Monte um banco de sementes na sua propriedade, troque sementes com vizinhos, aumente o potencial genético da sua propriedade através do armazenamento genético das mais diferentes variedades, principalmente das adaptadas ao seu ambiente. Resgate variedades que na antiguidade produzia sem necessitar de muito manejo, ou melhor, sem muita intervenção humana. 

A recuperação do hábito ou costume de plantar variedades crioulas, além de estimular a produção aumenta sua autonomia em relação a disponibilidade de sementes. Popularize estas idéias para que possamos voltar a encontrar as variedades crioulas com mais facilidade, e lembrem-se, cada lugar tem sua história, seu jeito de fazer agricultura e sua forma de perpetuar o que é bom, seja mais um nesta luta na contribuição de perpetuar as nossas sementes e variedades nativas, crioulas, natural, domestica, rústica ou como se queira chamar. 

Estamos chegando ao final de mais um ano, e novas expectativas e esperanças se renovam dentro de nós.
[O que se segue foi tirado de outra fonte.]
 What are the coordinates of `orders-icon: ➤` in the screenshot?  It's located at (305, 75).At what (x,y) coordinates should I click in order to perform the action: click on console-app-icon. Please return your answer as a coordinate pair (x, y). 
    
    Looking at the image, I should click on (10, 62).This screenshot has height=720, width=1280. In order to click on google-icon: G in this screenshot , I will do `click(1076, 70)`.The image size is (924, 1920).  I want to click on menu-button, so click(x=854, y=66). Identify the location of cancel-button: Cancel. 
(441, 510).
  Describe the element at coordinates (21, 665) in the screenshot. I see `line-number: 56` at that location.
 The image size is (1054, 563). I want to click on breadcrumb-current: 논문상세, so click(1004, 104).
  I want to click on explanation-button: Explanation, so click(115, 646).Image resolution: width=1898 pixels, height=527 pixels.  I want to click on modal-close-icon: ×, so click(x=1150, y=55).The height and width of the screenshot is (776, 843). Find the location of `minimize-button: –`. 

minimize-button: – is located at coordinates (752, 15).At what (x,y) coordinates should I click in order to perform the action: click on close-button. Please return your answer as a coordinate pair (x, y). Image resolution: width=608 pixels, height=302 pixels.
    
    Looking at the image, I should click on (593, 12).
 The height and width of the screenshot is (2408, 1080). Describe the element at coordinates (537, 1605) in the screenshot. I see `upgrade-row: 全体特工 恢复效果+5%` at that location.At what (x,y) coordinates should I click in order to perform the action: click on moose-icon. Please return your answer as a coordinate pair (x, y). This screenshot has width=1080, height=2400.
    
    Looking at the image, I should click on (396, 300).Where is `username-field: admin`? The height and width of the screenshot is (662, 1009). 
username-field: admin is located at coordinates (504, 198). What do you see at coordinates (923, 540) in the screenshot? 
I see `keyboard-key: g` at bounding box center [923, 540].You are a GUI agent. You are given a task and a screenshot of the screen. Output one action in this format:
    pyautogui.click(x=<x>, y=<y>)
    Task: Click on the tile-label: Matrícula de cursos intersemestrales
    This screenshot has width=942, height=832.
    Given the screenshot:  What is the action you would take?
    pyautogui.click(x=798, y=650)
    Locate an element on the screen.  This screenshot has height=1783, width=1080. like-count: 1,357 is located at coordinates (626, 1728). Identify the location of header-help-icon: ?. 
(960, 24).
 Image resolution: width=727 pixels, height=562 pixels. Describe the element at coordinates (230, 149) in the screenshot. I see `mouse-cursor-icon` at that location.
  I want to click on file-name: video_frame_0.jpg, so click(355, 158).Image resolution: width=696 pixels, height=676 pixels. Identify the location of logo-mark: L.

Mas, antes do termino deste precisamos avaliar nossas conquistas e perdas, espero que este ano eu tenha contribuído um pouco com os textos que escrevo. Espero sinceramente que as idéias práticas e muitas delas teóricas e intuitivas tenham clareado para um aumento da relação homem/natureza. A disciplina de escrever um texto toda semana não foi fácil, mas consegui, graças principalmente pelos acessos e o número de seguidores que vem acompanhando o que escrevo semanalmente. Irei iniciar o ano com a mesma expectativa de escrita, porém sem o compromisso de escrever um texto semanalmente. 

Um feliz natal a todos e que este novo ano que se aproxima possamos cada vez mais engrossar este quadro de PERMACULTORES PRATICANTES E ATIVOS.